Hi Andrew, On 2013-06-04 19:12, Andrew Spiers wrote:
Is this the best way?
dpkg -L python-docutils | xargs ls -dF | grep \*
Certainly not! parsing ls is almost *always* the wrong answer http://mywiki.wooledge.org/ParsingLs
I used to do
dpkg -L python-docutils | grep bin
Yeah, also not reliable, because some executables may be library-type binaries that are separate binaries but not expected to be called in isolation. These would likely go in *lib/. As an example: mattcen@owen:tmp$ dpkg -L mutt | while read -r file; do test -f "$file" && test -x "$file" && echo "$file"; done /usr/bin/smime_keys /usr/bin/mutt-org /usr/bin/mutt_dotlock /usr/lib/mutt/mailto-mutt /usr/lib/mutt/pgpring /usr/lib/mutt/mailspell /usr/lib/mutt/debian-ldap-query /usr/lib/mutt/pgpewrap /usr/lib/mutt/source-muttrc.d /usr/share/bug/mutt/script Note the above command: This is how I'd find executable files in a package.
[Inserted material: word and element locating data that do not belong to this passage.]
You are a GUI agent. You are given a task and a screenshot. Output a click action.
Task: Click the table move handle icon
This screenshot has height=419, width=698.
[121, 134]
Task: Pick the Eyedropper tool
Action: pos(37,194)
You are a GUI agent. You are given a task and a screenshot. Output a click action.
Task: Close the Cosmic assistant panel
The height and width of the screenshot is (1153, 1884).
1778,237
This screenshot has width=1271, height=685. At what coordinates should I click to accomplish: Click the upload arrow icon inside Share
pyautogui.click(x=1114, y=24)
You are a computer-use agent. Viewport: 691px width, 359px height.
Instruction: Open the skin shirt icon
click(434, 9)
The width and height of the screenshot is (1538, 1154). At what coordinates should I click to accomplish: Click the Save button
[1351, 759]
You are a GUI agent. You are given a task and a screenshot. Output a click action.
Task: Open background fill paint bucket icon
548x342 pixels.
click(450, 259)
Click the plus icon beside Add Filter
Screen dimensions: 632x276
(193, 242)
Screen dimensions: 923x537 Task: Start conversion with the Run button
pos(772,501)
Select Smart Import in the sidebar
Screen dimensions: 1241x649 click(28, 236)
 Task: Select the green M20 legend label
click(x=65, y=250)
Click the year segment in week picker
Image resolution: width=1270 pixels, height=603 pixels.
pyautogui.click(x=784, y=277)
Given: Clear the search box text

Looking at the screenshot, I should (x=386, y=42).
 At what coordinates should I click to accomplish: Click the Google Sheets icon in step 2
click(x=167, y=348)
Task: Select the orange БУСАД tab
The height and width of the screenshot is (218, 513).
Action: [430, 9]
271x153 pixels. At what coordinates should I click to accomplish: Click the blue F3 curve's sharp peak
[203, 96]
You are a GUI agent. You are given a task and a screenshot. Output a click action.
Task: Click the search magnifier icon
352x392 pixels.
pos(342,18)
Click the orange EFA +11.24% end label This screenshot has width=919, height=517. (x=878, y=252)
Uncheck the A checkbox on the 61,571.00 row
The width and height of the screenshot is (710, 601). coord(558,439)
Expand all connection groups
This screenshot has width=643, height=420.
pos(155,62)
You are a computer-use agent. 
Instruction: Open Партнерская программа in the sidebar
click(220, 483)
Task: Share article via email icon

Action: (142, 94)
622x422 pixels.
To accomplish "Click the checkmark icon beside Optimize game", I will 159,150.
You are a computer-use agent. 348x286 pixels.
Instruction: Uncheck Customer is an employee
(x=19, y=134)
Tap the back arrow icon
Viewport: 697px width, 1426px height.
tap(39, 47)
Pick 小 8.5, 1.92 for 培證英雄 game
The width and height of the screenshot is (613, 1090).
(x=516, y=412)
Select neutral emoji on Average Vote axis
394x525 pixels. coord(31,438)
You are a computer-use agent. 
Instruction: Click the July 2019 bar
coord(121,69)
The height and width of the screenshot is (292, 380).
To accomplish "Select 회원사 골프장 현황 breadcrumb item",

Note echos files that are (a) a file (as opposed to a directory, link, etc.), and (b) are executable by the current user. See 'help test' for more information.
but it seems this doesn't catch them all.
Also, should all executable files be in bin/ directories according to the Debian packaging guidelines or the filesystem hierarchy standard?
See above. Further, example scripts may live in /usr/share, and these may be executable too.
I couldn't find an answer to that with a quick look.